My race is run

2010-04-19 00:00

That’s it. My race is run before I could even get out of the starting blocks.

It’s never just one thing, is it? What did me was my knee. The right one. The arthroscopy didn’t have quite the desired result. Maybe it sorted out one problem. I don’t really know because I haven’t run for three months now. But even walking is painful. My theory is that there’s a bunch of things going on in there. The raggedy cartilage has been cleaned up, the orthopod says. But the cyst is still there. The hamstring glitch is still there.The Popliteus muscle strain is still there. Maybe they’ll sort themselves out one by one. But on the other leg I’ve got what the orthopod usefully calls runner’s knee, and it’s also taking its time to heal. Imagine, all this without even having run the Comrades. Final day for getting my qualifying time in is April 26. I won’t be handing it in, and that is probably that; I can’t see myself gearing up to run the Big One ever again.

Donna, on the other hand, is steaming along dead on schedule. She’s done her first ultra, the Bergville to Ladysmith, pipping Bruce Fordyce by a minute at just under six hours for the 52 kays. The traffic cops let me onto the course, which they weren’t supposed to, but what a treat to stand on the side of the road, with birdsong and the far-off lowing of cows in the air, watching runners from all over plodding into the sun. But oh the frustration.
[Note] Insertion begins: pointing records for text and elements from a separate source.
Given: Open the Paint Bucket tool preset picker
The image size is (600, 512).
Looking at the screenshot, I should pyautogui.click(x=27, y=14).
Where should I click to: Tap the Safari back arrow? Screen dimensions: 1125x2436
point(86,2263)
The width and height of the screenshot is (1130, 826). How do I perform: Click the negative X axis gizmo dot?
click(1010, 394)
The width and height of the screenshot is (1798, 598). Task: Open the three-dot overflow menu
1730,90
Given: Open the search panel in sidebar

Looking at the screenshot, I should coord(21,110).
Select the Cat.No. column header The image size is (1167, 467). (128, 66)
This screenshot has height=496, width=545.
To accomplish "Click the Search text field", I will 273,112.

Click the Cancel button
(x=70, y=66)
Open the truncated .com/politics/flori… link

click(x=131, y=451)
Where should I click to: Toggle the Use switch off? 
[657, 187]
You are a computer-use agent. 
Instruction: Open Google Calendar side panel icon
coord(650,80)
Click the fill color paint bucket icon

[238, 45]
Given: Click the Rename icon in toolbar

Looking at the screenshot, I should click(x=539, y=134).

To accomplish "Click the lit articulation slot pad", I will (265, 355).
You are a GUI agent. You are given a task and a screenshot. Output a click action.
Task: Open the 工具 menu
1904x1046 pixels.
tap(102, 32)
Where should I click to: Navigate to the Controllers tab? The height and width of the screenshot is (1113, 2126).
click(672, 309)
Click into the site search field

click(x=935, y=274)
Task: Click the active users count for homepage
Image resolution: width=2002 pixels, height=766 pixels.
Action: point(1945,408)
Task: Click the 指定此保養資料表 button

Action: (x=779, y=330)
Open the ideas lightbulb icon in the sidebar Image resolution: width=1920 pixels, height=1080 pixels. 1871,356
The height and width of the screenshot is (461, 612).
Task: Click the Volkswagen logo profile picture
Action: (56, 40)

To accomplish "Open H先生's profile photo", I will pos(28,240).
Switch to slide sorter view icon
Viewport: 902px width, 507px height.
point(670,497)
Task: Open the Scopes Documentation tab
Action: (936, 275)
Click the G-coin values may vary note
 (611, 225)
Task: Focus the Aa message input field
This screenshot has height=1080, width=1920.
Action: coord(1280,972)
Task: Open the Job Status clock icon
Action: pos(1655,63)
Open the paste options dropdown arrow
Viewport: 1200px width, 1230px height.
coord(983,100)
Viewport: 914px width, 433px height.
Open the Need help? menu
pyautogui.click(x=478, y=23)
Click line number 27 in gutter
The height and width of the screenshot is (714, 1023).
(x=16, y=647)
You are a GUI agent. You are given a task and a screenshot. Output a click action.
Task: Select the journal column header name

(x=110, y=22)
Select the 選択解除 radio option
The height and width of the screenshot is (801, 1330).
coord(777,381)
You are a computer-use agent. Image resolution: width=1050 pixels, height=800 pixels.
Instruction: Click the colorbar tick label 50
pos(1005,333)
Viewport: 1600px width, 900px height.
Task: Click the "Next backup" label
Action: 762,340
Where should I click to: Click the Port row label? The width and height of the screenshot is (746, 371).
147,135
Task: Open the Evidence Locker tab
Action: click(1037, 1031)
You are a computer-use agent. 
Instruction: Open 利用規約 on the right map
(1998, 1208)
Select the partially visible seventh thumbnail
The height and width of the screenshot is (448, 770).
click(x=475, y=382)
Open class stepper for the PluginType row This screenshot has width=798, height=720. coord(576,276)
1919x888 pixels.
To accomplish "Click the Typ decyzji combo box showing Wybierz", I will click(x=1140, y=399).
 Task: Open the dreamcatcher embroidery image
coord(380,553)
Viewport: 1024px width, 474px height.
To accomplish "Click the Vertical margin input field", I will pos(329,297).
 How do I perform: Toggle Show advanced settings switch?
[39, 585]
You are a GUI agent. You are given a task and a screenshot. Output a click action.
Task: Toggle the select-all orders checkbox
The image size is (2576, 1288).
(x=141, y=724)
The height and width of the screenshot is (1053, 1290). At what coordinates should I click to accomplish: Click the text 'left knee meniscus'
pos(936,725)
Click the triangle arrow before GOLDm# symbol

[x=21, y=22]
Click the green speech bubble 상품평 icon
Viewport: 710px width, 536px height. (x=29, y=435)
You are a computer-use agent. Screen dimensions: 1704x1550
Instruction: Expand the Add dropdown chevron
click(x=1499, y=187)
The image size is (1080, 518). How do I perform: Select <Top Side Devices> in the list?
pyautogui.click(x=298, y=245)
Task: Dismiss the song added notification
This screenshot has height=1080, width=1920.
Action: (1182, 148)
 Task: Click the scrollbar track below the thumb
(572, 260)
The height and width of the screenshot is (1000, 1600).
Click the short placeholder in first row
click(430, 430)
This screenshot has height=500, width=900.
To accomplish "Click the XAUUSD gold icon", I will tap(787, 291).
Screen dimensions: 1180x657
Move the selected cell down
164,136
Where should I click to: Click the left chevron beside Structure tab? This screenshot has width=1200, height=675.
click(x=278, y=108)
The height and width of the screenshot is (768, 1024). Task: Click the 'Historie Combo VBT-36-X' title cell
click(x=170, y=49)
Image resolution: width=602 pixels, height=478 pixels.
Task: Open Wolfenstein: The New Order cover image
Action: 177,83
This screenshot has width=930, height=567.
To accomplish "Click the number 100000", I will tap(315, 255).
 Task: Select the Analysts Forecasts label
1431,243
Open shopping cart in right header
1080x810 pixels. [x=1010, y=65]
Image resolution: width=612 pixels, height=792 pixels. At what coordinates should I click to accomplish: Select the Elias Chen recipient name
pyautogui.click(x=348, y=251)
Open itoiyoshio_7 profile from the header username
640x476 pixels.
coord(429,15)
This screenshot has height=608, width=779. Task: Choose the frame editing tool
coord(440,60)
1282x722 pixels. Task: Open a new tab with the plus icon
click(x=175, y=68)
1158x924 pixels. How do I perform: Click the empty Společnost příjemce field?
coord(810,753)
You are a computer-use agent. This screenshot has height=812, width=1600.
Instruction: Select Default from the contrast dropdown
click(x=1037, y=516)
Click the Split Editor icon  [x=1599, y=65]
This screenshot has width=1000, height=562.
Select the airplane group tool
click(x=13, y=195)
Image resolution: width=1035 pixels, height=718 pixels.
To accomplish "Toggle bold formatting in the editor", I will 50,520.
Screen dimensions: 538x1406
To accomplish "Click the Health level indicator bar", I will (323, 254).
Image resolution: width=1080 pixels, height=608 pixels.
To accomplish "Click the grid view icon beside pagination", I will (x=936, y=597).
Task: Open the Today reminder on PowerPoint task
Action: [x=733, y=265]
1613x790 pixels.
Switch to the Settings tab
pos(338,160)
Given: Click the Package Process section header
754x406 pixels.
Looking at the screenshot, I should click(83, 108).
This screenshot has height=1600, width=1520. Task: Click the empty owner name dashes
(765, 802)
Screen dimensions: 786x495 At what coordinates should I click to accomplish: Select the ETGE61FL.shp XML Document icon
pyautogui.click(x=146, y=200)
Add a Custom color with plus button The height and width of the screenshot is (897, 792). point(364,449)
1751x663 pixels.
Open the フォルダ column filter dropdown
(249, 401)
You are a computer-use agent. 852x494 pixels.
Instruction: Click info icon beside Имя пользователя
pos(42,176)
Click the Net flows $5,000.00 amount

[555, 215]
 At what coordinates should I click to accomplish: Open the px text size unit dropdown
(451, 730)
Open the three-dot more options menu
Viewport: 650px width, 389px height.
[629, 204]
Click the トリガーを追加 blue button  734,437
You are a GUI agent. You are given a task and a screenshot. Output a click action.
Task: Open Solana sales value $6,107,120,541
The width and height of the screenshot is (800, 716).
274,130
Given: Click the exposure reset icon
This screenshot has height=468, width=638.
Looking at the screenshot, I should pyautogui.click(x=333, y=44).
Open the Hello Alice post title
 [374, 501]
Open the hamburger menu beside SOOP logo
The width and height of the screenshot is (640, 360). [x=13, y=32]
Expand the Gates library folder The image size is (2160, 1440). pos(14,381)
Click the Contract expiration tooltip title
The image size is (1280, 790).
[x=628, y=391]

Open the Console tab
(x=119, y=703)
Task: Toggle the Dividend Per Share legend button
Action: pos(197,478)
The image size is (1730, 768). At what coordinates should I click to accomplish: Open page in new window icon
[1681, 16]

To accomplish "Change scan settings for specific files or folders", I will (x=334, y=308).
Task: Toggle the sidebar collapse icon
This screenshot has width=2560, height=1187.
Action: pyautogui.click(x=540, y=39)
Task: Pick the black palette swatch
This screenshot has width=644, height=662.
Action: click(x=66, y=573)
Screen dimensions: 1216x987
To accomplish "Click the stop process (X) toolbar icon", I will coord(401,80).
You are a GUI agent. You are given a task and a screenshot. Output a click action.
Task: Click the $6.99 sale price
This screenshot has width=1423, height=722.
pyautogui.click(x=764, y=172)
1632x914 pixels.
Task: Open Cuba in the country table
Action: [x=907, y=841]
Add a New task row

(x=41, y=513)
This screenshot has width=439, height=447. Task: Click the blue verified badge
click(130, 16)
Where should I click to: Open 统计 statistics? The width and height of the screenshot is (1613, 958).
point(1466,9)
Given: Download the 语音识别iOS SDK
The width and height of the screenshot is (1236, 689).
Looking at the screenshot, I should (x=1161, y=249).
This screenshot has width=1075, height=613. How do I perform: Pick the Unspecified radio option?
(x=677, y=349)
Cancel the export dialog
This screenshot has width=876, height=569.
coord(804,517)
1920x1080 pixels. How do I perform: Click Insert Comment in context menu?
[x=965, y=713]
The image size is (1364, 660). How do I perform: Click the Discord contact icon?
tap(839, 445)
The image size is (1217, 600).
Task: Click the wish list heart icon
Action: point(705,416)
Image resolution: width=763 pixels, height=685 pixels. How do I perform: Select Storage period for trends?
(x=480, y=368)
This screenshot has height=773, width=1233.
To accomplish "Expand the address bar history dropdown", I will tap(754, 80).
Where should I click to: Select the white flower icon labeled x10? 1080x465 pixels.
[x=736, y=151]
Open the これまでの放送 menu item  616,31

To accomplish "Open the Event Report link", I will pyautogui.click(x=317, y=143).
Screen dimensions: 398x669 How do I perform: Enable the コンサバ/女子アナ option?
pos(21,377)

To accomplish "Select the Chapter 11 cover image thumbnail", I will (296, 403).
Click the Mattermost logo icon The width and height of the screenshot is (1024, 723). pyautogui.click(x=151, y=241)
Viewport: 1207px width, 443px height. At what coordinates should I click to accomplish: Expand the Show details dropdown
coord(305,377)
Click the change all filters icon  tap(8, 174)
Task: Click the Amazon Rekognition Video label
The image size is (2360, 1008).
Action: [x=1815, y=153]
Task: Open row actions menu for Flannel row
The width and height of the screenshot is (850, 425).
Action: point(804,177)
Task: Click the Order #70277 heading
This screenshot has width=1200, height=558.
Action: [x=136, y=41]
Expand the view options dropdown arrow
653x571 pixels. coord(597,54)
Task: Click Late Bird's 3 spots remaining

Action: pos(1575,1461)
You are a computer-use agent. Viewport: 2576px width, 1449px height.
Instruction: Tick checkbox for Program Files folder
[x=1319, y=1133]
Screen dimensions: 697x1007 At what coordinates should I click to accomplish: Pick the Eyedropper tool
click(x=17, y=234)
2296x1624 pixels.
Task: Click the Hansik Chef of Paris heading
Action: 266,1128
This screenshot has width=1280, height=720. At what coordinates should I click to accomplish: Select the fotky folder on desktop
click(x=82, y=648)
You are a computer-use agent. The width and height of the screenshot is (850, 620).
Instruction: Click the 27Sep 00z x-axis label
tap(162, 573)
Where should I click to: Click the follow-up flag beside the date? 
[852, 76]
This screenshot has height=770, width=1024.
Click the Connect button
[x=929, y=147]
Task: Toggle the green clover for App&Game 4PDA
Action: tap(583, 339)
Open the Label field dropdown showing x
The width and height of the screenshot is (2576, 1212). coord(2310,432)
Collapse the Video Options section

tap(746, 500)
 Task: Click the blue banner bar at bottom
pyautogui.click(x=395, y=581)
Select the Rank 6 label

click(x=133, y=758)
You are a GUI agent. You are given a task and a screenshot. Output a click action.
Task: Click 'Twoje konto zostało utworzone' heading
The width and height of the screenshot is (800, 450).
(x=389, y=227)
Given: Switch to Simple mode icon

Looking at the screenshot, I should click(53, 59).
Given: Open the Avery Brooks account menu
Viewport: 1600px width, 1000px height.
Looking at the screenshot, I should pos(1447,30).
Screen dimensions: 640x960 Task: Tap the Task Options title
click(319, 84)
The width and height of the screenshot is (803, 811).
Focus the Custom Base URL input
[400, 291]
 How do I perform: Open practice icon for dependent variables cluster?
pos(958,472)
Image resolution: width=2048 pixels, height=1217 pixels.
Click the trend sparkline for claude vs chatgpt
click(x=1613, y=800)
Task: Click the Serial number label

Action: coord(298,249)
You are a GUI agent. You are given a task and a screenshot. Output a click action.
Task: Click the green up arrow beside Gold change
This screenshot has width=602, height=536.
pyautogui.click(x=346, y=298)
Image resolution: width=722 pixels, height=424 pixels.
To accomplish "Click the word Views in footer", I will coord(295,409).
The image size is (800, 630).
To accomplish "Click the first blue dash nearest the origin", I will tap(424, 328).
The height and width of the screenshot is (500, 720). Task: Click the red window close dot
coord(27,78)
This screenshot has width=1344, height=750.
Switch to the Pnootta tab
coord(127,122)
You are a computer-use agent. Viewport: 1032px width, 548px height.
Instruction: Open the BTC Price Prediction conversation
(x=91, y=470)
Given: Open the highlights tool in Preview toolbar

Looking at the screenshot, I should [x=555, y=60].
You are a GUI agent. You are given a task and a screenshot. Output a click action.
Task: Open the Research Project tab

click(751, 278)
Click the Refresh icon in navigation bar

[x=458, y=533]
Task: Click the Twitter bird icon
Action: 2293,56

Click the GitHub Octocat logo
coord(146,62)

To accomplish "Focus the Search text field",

By the end of the day I had resolved to run a qualifier even if I crocked myself permanently in the process. Fortunately, sense prevailed, and my training is now being channelled to swimming and gym-work and cycling. None of these gives quite the rush I get from a good, hard run. The correlation between effort and satisfaction seems to be purer on a run. Swimming is a more delicate business, where good technique rewards hugely, and aggressive flailing seems to make you go backwards. Running is kinder to the un-coordinated. Bad technique isn’t the end of the world, and raw power can make you fly, even if you collapse after 50 metres. Running can be hard work, but swimming requires me to key myself up that little bit more. Maybe it’s because I’ve always felt a bit of a klutz in the water, but notching up a kay in a shade over 20 minutes last week made me feel like maybe it’s coming together. At least the knees aren’t taking strain.

Best though is to swim in Midmar Dam. On an autumn Sunday, to take a solitary swim beyond the yachts in the basin, the water slightly chill on the skin, under a clear sky while the world takes a siesta, is as rich an affirmation of living as a run along forest paths. The body is a many-splendoured thing, always at my bidding, even I can’t do exactly as I’d prefer.